I have an 05 Se-R....I have always like when the turn signals flash at a rapid rate, I had ir on my previous car, and did it by putting a diffrent size bulb.....does anyone have this monir mod on their car?....if so, what size bulbs have yall used, or what methods did yall take, do accomplish this?...thanks! :waving:


----------



## slhaas (May 1, 2005)

Actually, isn't it a different flasher that you have to install, not different bulbs? Theyre pretty cheap at any auto parts store.


----------



## Jarek (Mar 29, 2005)

totally rice i say... but to each to their own


----------



## damonfong0 (Jul 13, 2005)

dare devil said:


> I have an 05 Se-R....I have always like when the turn signals flash at a rapid rate, I had ir on my previous car, and did it by putting a diffrent size bulb.....does anyone have this monir mod on their car?....if so, what size bulbs have yall used, or what methods did yall take, do accomplish this?...thanks! :waving:


i heard something about lowering the resistance to raise the current... but i'm not sure.... just something i heard when passing by my auto teacher.. i wasnt paying attention


----------



## RBI*04 (Sep 10, 2004)

i hate that. makes me feel like im gonna have a seizure, especially when im behind 'tard's with that "mod"


----------



## Ninety-Nine SE-L (May 5, 2002)

lowering the current usually causes the blinker to flash at a rapid rate. Putting in those LED 1156/7 bulbs sometimes does the trick. I think it's kind of stupid to do it. The reason for the quick flashing is to tell you a bulb is burnt out.


----------



## packerfan3001 (Dec 11, 2004)

my right flasher flashes rapidly with the lights off and slowly with the lights on, but my left side is normal


----------



## xbrandonx (Mar 27, 2004)

packerfan3001 said:


> my right flasher flashes rapidly with the lights off and slowly with the lights on, but my left side is normal


Then you probably have a light out on your right side. When a bulb burns out the resistance lowers because there is only one bulb. hit your flashers and get out and check to see. Thats probably what it is.

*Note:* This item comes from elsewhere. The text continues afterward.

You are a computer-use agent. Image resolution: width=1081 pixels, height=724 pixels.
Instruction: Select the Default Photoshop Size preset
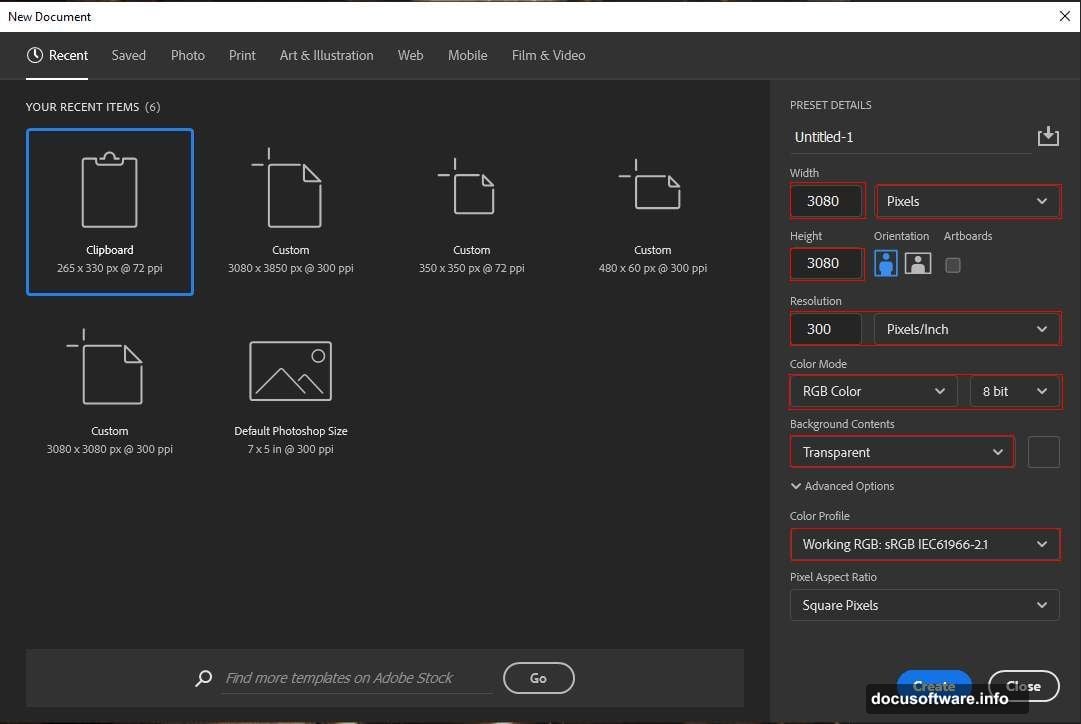pos(290,397)
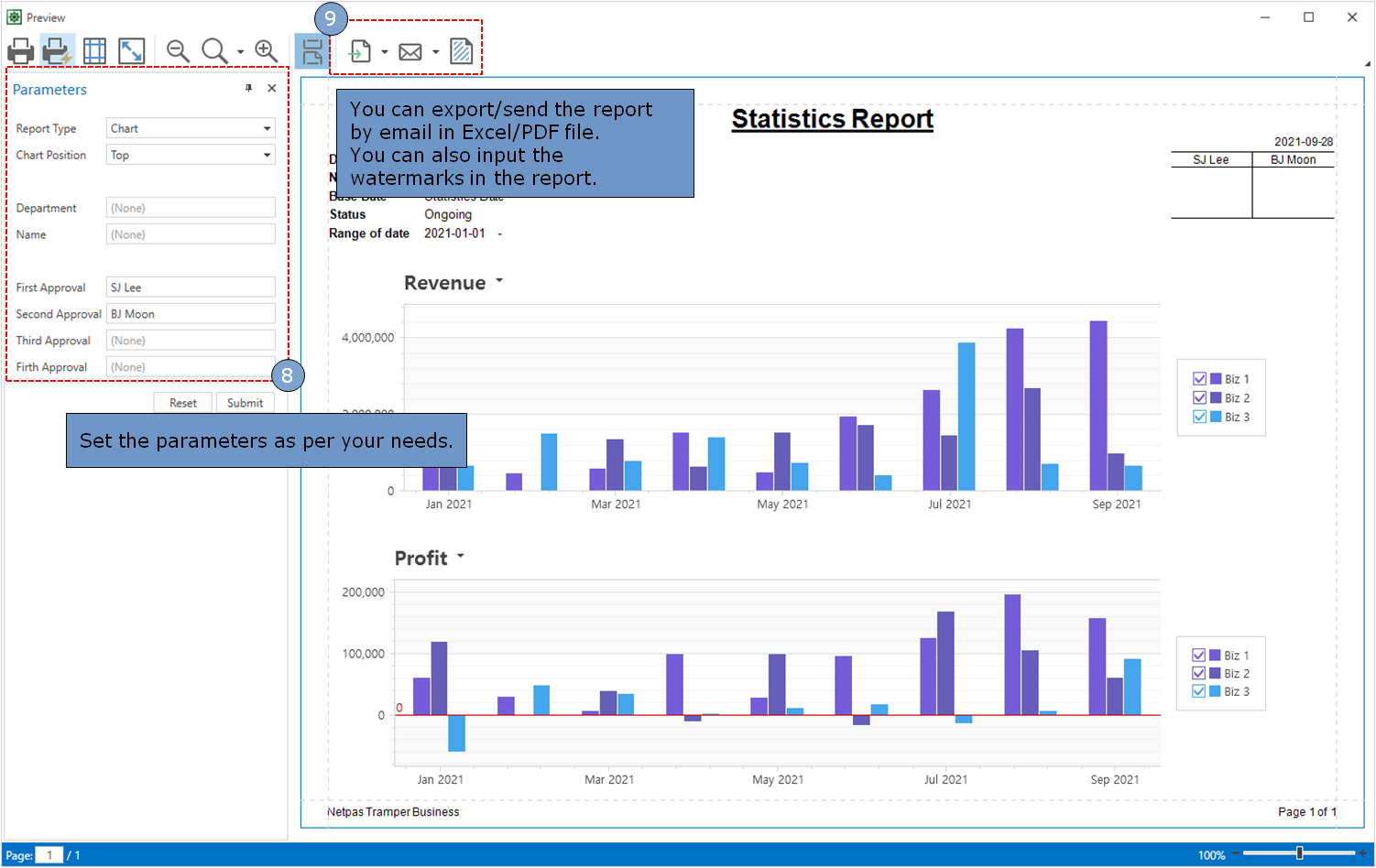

however if you want them to blink fast, try what justin suggested, get LED lights. LED lights require less power and have a lower resistance. Damn think what happends when one of them goes out!


----------



## Sentrixx (Apr 30, 2002)

LIU!!!! Wana step in here?


----------



## SmokeScream (Aug 25, 2005)

dare devil said:


> I have an 05 Se-R....I have always like when the turn signals flash at a rapid rate, I had ir on my previous car, and did it by putting a diffrent size bulb.....does anyone have this monir mod on their car?....if so, what size bulbs have yall used, or what methods did yall take, do accomplish this?...thanks! :waving:


Bosch make and adjustable flasher that you can set from 60-120 flashes per minute.


----------



## Camarok (Feb 10, 2005)

pop in some leds


----------



## 2nrguy (Feb 18, 2005)

got some LED's in my 99SEL and thinking about trying something else, they do blink fast but its not that annoying to me i just want a little brighter. any ideas??


----------



## xbrandonx (Mar 27, 2004)

my silverstars are quite blinding.


----------